Go through the records below and write each one out again unchanged.

#### EXERCISE INPUTS
+++
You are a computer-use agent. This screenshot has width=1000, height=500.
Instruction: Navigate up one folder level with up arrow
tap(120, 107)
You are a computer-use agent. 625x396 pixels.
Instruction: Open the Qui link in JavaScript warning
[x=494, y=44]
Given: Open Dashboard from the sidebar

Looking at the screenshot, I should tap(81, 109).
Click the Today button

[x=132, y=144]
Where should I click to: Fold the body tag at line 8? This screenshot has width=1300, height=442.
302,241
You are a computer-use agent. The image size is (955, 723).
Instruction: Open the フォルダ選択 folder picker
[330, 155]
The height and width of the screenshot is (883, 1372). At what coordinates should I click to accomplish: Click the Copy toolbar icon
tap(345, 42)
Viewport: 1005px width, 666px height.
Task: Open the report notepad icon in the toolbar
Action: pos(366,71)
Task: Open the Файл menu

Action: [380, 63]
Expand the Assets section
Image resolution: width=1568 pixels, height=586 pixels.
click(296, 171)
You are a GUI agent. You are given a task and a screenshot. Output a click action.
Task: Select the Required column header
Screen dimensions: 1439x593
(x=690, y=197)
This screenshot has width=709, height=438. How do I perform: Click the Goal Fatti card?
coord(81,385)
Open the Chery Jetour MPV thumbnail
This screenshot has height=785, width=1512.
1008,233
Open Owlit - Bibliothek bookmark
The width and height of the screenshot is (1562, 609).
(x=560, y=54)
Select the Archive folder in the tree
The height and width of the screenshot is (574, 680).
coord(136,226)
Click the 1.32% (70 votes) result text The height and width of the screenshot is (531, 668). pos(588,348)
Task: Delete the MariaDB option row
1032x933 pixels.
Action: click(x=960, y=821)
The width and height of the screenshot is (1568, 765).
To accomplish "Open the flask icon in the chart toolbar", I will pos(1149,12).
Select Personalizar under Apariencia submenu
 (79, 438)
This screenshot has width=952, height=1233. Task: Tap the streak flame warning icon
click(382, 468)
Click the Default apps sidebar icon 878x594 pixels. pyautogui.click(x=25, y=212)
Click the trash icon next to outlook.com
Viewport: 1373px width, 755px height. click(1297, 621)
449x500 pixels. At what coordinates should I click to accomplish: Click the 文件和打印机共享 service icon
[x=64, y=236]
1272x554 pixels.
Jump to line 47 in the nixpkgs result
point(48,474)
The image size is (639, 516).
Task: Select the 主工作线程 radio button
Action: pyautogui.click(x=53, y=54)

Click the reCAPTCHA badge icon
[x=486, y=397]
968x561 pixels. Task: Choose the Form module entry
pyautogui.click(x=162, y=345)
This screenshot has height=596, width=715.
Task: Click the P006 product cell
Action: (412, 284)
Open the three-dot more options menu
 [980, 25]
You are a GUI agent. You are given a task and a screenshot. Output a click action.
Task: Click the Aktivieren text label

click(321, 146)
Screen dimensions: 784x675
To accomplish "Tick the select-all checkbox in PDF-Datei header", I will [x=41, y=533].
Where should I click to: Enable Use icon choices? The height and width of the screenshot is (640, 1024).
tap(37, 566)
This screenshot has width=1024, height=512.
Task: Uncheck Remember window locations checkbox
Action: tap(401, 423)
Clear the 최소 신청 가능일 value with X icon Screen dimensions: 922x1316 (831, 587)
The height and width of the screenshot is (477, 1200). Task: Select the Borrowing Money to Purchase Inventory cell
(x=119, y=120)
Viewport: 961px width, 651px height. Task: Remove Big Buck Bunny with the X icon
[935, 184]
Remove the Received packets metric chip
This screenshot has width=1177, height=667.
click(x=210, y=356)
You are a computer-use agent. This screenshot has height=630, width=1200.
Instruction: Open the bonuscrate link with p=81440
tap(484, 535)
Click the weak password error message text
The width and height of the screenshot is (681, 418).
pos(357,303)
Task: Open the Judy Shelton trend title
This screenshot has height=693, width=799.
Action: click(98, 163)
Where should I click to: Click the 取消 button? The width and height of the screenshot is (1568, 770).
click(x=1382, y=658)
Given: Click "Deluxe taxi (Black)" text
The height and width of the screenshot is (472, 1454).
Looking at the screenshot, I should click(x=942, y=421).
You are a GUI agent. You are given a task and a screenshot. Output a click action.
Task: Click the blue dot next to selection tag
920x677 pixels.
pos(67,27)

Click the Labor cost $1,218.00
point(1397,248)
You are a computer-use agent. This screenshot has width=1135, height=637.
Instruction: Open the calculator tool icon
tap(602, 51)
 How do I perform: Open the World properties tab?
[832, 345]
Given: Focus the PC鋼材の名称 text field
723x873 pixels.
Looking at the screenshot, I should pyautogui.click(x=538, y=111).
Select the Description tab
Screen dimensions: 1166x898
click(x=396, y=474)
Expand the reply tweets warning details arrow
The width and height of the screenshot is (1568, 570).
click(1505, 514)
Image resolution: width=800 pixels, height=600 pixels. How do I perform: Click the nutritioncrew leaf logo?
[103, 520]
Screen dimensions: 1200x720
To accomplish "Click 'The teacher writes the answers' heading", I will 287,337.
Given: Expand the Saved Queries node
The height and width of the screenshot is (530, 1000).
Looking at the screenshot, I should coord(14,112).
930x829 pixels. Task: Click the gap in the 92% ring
+++
#### ANSWER FOR THE TASK
You are a computer-use agent. This screenshot has width=1000, height=500.
Instruction: Navigate up one folder level with up arrow
tap(120, 107)
You are a computer-use agent. 625x396 pixels.
Instruction: Open the Qui link in JavaScript warning
[x=494, y=44]
Given: Open Dashboard from the sidebar

Looking at the screenshot, I should tap(81, 109).
Click the Today button

[x=132, y=144]
Where should I click to: Fold the body tag at line 8? This screenshot has width=1300, height=442.
302,241
You are a computer-use agent. The image size is (955, 723).
Instruction: Open the フォルダ選択 folder picker
[330, 155]
The height and width of the screenshot is (883, 1372). At what coordinates should I click to accomplish: Click the Copy toolbar icon
tap(345, 42)
Viewport: 1005px width, 666px height.
Task: Open the report notepad icon in the toolbar
Action: pos(366,71)
Task: Open the Файл menu

Action: [380, 63]
Expand the Assets section
Image resolution: width=1568 pixels, height=586 pixels.
click(296, 171)
You are a GUI agent. You are given a task and a screenshot. Output a click action.
Task: Select the Required column header
Screen dimensions: 1439x593
(x=690, y=197)
This screenshot has width=709, height=438. How do I perform: Click the Goal Fatti card?
coord(81,385)
Open the Chery Jetour MPV thumbnail
This screenshot has height=785, width=1512.
1008,233
Open Owlit - Bibliothek bookmark
The width and height of the screenshot is (1562, 609).
(x=560, y=54)
Select the Archive folder in the tree
The height and width of the screenshot is (574, 680).
coord(136,226)
Click the 1.32% (70 votes) result text The height and width of the screenshot is (531, 668). pos(588,348)
Task: Delete the MariaDB option row
1032x933 pixels.
Action: click(x=960, y=821)
The width and height of the screenshot is (1568, 765).
To accomplish "Open the flask icon in the chart toolbar", I will pos(1149,12).
Select Personalizar under Apariencia submenu
 (79, 438)
This screenshot has width=952, height=1233. Task: Tap the streak flame warning icon
click(382, 468)
Click the Default apps sidebar icon 878x594 pixels. pyautogui.click(x=25, y=212)
Click the trash icon next to outlook.com
Viewport: 1373px width, 755px height. click(1297, 621)
449x500 pixels. At what coordinates should I click to accomplish: Click the 文件和打印机共享 service icon
[x=64, y=236]
1272x554 pixels.
Jump to line 47 in the nixpkgs result
point(48,474)
The image size is (639, 516).
Task: Select the 主工作线程 radio button
Action: pyautogui.click(x=53, y=54)

Click the reCAPTCHA badge icon
[x=486, y=397]
968x561 pixels. Task: Choose the Form module entry
pyautogui.click(x=162, y=345)
This screenshot has height=596, width=715.
Task: Click the P006 product cell
Action: (412, 284)
Open the three-dot more options menu
 [980, 25]
You are a GUI agent. You are given a task and a screenshot. Output a click action.
Task: Click the Aktivieren text label

click(321, 146)
Screen dimensions: 784x675
To accomplish "Tick the select-all checkbox in PDF-Datei header", I will [x=41, y=533].
Where should I click to: Enable Use icon choices? The height and width of the screenshot is (640, 1024).
tap(37, 566)
This screenshot has width=1024, height=512.
Task: Uncheck Remember window locations checkbox
Action: tap(401, 423)
Clear the 최소 신청 가능일 value with X icon Screen dimensions: 922x1316 (831, 587)
The height and width of the screenshot is (477, 1200). Task: Select the Borrowing Money to Purchase Inventory cell
(x=119, y=120)
Viewport: 961px width, 651px height. Task: Remove Big Buck Bunny with the X icon
[935, 184]
Remove the Received packets metric chip
This screenshot has width=1177, height=667.
click(x=210, y=356)
You are a computer-use agent. This screenshot has height=630, width=1200.
Instruction: Open the bonuscrate link with p=81440
tap(484, 535)
Click the weak password error message text
The width and height of the screenshot is (681, 418).
pos(357,303)
Task: Open the Judy Shelton trend title
This screenshot has height=693, width=799.
Action: click(98, 163)
Where should I click to: Click the 取消 button? The width and height of the screenshot is (1568, 770).
click(x=1382, y=658)
Given: Click "Deluxe taxi (Black)" text
The height and width of the screenshot is (472, 1454).
Looking at the screenshot, I should click(x=942, y=421).
You are a GUI agent. You are given a task and a screenshot. Output a click action.
Task: Click the blue dot next to selection tag
920x677 pixels.
pos(67,27)

Click the Labor cost $1,218.00
point(1397,248)
You are a computer-use agent. This screenshot has width=1135, height=637.
Instruction: Open the calculator tool icon
tap(602, 51)
 How do I perform: Open the World properties tab?
[832, 345]
Given: Focus the PC鋼材の名称 text field
723x873 pixels.
Looking at the screenshot, I should pyautogui.click(x=538, y=111).
Select the Description tab
Screen dimensions: 1166x898
click(x=396, y=474)
Expand the reply tweets warning details arrow
The width and height of the screenshot is (1568, 570).
click(1505, 514)
Image resolution: width=800 pixels, height=600 pixels. How do I perform: Click the nutritioncrew leaf logo?
[103, 520]
Screen dimensions: 1200x720
To accomplish "Click 'The teacher writes the answers' heading", I will 287,337.
Given: Expand the Saved Queries node
The height and width of the screenshot is (530, 1000).
Looking at the screenshot, I should coord(14,112).
930x829 pixels. Task: Click the gap in the 92% ring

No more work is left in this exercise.